WRITTEN EXERCISE.
Transcribe the following items exactly, starting at the line containing "The image size is (881, 505)." and ending at the line containing "pos(415,117)".

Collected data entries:
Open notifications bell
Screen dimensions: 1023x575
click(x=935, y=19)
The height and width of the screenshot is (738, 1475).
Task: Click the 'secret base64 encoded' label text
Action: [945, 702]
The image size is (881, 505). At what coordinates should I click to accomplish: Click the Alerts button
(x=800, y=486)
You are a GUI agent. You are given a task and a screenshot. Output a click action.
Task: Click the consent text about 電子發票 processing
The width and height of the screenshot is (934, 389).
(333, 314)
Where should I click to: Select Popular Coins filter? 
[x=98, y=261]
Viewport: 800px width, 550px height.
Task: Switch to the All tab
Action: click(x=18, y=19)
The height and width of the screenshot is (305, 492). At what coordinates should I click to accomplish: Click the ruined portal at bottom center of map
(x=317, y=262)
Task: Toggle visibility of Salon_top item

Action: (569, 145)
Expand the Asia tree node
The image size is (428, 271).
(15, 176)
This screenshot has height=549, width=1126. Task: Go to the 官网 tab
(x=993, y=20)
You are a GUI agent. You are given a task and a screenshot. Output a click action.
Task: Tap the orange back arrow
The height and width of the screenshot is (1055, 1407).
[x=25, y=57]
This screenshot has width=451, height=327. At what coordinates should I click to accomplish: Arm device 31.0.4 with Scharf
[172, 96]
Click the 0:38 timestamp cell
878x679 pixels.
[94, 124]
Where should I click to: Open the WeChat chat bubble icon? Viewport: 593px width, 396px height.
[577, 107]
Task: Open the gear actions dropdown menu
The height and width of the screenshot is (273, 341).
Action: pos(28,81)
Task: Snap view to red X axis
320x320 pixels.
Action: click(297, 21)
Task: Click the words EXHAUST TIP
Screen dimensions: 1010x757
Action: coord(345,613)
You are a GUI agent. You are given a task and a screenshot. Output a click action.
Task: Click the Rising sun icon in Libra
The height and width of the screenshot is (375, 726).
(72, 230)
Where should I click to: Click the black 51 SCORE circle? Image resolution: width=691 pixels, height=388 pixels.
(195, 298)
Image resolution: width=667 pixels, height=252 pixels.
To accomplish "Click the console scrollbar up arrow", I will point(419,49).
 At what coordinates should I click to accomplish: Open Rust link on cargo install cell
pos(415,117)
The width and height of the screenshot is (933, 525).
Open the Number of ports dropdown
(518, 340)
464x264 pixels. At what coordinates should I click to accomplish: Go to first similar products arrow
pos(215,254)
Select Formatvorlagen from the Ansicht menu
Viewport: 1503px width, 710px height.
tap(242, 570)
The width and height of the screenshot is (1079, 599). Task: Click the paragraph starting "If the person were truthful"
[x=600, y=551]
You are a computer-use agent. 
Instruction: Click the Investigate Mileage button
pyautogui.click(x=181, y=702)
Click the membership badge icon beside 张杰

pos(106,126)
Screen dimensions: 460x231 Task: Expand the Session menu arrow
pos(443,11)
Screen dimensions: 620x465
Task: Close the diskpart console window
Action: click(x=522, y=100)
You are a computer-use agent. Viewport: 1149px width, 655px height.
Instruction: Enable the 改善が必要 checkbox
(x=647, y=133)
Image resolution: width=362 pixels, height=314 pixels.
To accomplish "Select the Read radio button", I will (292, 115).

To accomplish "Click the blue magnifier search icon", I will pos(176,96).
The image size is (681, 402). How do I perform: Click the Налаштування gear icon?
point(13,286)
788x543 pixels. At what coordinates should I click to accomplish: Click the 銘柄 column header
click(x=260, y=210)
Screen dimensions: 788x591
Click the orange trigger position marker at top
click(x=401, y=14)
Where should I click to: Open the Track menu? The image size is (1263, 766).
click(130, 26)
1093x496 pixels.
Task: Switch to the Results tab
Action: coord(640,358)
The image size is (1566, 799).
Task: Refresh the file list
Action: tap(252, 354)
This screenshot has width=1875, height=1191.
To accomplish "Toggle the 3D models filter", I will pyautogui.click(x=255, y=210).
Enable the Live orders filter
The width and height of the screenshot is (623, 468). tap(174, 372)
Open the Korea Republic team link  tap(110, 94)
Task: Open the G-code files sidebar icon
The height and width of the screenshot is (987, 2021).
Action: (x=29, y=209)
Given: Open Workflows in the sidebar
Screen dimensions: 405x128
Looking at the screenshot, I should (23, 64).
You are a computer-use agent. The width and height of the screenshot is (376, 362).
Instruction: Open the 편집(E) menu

RESULT OF THE EXERCISE.
The image size is (881, 505). At what coordinates should I click to accomplish: Click the Alerts button
(x=800, y=486)
You are a GUI agent. You are given a task and a screenshot. Output a click action.
Task: Click the consent text about 電子發票 processing
The width and height of the screenshot is (934, 389).
(333, 314)
Where should I click to: Select Popular Coins filter? 
[x=98, y=261]
Viewport: 800px width, 550px height.
Task: Switch to the All tab
Action: click(x=18, y=19)
The height and width of the screenshot is (305, 492). At what coordinates should I click to accomplish: Click the ruined portal at bottom center of map
(x=317, y=262)
Task: Toggle visibility of Salon_top item

Action: (569, 145)
Expand the Asia tree node
The image size is (428, 271).
(15, 176)
This screenshot has height=549, width=1126. Task: Go to the 官网 tab
(x=993, y=20)
You are a GUI agent. You are given a task and a screenshot. Output a click action.
Task: Tap the orange back arrow
The height and width of the screenshot is (1055, 1407).
[x=25, y=57]
This screenshot has width=451, height=327. At what coordinates should I click to accomplish: Arm device 31.0.4 with Scharf
[172, 96]
Click the 0:38 timestamp cell
878x679 pixels.
[94, 124]
Where should I click to: Open the WeChat chat bubble icon? Viewport: 593px width, 396px height.
[577, 107]
Task: Open the gear actions dropdown menu
The height and width of the screenshot is (273, 341).
Action: pos(28,81)
Task: Snap view to red X axis
320x320 pixels.
Action: click(297, 21)
Task: Click the words EXHAUST TIP
Screen dimensions: 1010x757
Action: coord(345,613)
You are a GUI agent. You are given a task and a screenshot. Output a click action.
Task: Click the Rising sun icon in Libra
The height and width of the screenshot is (375, 726).
(72, 230)
Where should I click to: Click the black 51 SCORE circle? Image resolution: width=691 pixels, height=388 pixels.
(195, 298)
Image resolution: width=667 pixels, height=252 pixels.
To accomplish "Click the console scrollbar up arrow", I will point(419,49).
 At what coordinates should I click to accomplish: Open Rust link on cargo install cell
pos(415,117)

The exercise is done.